Définition des événements ($E$)
Un événement est simplement un sous-ensemble de l'espace échantillonnaire ($E \subseteq S$). Un événement est dit « se produire » si le résultat effectif de l'expérience appartient à $E$. Par exemple, si $S$ est l'ensemble des résultats du lancer de deux dés, alors l'événement « obtenir une somme de 7 » est un sous-ensemble spécifique de paires ordonnées.
Exemple 2 : Dans une course hippique avec 7 participants, $S$ représente toutes les $7!$ permutations (5 040 ordres de classement possibles).
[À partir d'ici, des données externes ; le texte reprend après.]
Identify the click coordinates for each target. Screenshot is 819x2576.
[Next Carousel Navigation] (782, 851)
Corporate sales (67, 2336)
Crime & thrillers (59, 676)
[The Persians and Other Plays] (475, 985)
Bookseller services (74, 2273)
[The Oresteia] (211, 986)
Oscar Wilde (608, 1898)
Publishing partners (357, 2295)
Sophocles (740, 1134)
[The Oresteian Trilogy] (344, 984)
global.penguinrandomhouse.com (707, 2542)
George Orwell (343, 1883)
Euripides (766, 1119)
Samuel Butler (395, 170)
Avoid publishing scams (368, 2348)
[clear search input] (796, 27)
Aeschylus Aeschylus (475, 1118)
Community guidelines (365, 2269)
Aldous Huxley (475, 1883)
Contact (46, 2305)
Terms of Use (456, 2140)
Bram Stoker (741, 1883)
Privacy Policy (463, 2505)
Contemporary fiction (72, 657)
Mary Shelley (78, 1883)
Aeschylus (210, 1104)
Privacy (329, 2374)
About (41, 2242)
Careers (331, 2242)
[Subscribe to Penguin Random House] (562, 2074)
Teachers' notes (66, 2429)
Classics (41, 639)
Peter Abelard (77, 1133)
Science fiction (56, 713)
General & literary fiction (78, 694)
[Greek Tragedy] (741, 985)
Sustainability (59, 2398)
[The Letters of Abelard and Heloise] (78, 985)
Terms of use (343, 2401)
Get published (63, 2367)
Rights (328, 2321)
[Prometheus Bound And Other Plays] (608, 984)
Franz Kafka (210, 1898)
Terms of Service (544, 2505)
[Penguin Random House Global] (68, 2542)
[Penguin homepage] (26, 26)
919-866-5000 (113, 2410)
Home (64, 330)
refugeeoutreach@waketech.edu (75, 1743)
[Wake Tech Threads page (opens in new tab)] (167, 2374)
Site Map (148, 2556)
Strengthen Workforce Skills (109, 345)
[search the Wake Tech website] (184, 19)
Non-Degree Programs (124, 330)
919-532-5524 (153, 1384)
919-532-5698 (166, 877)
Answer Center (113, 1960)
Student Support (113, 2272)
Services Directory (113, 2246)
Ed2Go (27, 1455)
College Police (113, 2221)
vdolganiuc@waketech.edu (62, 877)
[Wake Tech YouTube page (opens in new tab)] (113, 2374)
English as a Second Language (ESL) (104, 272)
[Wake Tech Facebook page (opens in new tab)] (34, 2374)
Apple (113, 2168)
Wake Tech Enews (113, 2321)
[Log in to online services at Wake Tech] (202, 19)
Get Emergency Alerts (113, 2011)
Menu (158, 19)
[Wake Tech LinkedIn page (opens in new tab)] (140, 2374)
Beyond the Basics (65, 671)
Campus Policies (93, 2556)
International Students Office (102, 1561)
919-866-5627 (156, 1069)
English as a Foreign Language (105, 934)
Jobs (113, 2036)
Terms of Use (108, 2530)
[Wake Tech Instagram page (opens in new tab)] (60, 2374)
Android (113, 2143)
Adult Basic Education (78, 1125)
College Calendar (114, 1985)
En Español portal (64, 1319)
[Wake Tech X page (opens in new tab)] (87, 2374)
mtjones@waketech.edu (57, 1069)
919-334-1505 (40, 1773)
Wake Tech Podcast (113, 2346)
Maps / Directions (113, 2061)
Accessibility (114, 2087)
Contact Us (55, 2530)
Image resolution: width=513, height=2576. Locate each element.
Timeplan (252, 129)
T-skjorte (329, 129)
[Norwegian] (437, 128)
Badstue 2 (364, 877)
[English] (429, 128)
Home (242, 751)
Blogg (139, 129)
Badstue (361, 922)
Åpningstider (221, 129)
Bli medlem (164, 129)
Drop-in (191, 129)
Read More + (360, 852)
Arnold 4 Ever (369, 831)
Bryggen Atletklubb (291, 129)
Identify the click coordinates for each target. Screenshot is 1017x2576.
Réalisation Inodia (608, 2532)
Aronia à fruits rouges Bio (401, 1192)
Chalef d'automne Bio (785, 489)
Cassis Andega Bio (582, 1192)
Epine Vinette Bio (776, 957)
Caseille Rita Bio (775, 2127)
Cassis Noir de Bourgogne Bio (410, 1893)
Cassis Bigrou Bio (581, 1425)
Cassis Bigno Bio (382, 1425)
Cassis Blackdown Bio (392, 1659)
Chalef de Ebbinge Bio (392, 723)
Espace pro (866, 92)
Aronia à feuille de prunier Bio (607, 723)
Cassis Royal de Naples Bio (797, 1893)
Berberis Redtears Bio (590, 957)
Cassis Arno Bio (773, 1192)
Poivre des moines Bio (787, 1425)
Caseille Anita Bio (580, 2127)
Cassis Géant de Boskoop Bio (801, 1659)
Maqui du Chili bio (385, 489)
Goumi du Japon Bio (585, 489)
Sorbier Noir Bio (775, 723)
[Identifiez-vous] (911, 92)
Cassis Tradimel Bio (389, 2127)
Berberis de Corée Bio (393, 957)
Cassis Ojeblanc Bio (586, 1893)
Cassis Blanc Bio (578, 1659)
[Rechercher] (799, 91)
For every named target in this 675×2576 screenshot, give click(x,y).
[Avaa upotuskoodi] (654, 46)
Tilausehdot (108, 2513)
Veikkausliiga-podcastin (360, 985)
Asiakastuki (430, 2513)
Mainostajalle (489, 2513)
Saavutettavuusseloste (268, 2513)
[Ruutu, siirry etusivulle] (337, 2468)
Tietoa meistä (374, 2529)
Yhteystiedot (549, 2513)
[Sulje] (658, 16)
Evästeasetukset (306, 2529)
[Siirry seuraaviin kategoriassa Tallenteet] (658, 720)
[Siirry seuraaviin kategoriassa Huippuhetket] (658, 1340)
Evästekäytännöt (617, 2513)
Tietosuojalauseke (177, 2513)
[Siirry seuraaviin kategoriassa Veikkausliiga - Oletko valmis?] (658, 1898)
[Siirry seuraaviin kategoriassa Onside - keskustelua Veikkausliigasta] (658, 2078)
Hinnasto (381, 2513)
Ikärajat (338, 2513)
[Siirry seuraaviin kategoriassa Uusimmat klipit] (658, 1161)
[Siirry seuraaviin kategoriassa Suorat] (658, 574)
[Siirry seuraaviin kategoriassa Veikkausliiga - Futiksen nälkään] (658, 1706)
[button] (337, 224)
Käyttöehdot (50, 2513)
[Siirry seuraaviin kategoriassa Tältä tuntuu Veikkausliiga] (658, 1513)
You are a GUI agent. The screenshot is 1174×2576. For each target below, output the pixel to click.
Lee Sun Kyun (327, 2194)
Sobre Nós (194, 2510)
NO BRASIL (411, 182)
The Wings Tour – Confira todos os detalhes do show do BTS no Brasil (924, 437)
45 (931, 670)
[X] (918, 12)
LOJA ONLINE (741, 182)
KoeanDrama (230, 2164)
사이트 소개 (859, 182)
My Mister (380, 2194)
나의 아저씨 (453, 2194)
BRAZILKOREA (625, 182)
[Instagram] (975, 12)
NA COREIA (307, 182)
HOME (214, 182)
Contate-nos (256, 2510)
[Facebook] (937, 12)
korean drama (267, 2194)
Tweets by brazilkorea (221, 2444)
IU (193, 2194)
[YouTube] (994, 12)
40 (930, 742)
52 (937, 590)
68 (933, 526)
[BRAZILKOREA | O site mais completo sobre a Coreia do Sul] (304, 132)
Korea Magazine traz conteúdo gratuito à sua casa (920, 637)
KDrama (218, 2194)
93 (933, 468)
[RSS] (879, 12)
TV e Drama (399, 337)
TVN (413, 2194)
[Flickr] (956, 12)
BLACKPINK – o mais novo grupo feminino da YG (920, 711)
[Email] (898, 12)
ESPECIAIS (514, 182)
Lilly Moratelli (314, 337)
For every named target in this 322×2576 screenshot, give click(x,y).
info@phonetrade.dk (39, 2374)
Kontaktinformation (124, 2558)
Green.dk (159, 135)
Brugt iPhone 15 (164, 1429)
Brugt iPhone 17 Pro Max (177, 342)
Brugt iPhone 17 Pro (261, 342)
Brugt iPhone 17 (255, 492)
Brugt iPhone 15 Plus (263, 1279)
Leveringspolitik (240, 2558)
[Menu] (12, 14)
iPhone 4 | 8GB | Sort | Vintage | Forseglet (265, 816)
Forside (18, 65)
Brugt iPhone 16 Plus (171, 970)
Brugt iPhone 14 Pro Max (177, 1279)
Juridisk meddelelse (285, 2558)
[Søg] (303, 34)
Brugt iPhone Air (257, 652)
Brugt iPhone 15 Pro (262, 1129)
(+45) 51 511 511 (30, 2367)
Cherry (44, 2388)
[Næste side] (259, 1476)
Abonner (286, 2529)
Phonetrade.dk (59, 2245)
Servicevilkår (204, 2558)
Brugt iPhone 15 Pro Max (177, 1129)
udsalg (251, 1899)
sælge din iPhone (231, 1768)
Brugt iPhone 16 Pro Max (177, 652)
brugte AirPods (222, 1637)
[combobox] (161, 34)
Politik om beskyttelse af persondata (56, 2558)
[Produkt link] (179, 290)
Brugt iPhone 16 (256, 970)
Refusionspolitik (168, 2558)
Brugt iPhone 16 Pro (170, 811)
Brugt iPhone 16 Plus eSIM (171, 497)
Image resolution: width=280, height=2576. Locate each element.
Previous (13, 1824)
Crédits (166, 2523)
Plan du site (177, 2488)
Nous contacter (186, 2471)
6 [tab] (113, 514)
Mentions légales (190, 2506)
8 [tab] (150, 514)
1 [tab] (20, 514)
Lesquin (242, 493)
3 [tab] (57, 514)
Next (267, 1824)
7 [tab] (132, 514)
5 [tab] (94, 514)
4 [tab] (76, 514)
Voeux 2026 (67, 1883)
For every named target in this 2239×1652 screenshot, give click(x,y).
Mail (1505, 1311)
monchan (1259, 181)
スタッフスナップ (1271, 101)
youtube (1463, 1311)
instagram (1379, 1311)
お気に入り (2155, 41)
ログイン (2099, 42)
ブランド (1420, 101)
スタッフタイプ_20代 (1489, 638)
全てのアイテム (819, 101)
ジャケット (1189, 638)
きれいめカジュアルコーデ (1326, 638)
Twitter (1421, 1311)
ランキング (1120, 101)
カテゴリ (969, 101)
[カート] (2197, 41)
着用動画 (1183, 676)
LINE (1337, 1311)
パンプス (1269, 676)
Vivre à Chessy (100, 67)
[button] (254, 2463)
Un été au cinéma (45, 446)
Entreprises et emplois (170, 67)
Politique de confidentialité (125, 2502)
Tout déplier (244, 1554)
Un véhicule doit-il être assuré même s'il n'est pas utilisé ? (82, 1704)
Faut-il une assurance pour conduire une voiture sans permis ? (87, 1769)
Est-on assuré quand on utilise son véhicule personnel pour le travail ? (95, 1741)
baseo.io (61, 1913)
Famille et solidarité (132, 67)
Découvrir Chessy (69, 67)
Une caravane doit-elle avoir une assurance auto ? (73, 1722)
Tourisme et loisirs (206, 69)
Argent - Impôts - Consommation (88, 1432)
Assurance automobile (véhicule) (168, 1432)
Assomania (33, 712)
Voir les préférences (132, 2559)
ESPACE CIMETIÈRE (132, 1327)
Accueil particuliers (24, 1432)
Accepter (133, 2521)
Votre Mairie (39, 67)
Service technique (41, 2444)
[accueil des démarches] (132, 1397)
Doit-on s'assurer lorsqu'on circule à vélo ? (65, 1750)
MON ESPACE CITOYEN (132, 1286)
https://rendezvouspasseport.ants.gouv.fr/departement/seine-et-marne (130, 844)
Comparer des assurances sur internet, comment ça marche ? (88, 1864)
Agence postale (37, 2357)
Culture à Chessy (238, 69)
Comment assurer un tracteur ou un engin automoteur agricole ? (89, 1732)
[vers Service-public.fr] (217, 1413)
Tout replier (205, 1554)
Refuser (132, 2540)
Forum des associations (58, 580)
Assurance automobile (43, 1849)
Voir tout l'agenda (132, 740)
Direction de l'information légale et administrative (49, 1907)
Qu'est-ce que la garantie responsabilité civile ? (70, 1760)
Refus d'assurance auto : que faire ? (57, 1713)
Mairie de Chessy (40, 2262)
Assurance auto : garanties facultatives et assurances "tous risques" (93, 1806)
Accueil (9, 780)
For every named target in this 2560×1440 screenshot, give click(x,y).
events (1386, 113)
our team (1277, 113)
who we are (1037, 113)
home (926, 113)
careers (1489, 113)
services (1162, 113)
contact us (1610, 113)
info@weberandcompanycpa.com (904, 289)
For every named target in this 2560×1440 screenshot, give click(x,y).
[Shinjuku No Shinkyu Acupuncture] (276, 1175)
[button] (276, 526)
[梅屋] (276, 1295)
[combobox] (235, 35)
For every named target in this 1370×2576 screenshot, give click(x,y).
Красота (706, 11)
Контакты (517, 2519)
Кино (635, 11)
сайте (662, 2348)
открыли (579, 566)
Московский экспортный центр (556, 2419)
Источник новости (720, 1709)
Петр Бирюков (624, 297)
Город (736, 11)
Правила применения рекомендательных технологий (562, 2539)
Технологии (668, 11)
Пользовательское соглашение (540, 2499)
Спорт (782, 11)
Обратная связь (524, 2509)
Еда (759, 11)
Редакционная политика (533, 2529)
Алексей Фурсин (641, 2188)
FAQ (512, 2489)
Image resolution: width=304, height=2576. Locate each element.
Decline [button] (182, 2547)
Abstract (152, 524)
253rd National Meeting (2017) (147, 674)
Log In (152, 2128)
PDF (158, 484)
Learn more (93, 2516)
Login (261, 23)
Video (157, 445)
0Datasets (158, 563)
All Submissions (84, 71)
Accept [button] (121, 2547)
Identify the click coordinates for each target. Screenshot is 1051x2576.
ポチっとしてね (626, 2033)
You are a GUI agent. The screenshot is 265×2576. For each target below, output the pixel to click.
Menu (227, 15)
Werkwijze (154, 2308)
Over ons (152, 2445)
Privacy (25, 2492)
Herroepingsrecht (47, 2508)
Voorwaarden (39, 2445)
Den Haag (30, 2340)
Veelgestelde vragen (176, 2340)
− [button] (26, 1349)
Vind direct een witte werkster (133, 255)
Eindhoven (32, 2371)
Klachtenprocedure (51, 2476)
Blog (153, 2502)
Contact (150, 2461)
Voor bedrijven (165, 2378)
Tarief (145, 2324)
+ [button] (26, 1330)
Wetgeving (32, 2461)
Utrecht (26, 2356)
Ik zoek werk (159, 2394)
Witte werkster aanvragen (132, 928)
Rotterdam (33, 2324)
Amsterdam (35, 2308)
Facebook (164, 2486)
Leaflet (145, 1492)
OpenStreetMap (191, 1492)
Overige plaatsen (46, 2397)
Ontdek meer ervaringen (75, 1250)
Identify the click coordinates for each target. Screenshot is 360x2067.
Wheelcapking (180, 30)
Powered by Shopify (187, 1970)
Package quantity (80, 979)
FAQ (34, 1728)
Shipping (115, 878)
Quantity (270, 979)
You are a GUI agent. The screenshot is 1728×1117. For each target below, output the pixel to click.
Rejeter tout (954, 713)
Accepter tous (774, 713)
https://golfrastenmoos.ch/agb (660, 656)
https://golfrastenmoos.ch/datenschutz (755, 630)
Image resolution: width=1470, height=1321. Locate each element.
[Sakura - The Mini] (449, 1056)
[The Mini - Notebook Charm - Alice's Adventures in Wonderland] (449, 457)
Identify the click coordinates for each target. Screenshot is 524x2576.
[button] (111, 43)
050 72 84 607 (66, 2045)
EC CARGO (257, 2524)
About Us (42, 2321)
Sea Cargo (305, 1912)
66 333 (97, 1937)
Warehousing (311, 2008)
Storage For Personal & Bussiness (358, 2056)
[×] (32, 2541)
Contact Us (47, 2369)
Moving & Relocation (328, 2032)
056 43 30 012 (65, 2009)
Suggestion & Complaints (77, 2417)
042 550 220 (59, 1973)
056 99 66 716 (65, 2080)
Ici, $S = \{\text{toutes les } 7! \text{ permutations de } (1, 2, 3, 4, 5, 6, 7)\}$.
Exemple 3 : Le lancé de deux pièces donne quatre résultats : $S = \{(H, H), (H, T), (T, H), (T, T)\}$.
Exemple 4 : Le lancé de deux dés donne une grille 6×6 de 36 points distincts : $S = \{(i, j) : i, j = 1, 2, 3, 4, 5, 6\}$.
Nuance méthodologique : Remplacement
La structure de $S$ est fortement influencée par la méthode d'échantillonnage :
- Échantillonnage avec remise : L'ensemble des choix disponibles reste constant au fil des essais (par exemple, tirer une carte, la noter, puis la remettre).
- Échantillonnage sans remise : Chaque sélection modifie l'espace des résultats ultérieurs (par exemple, distribuer une main de poker).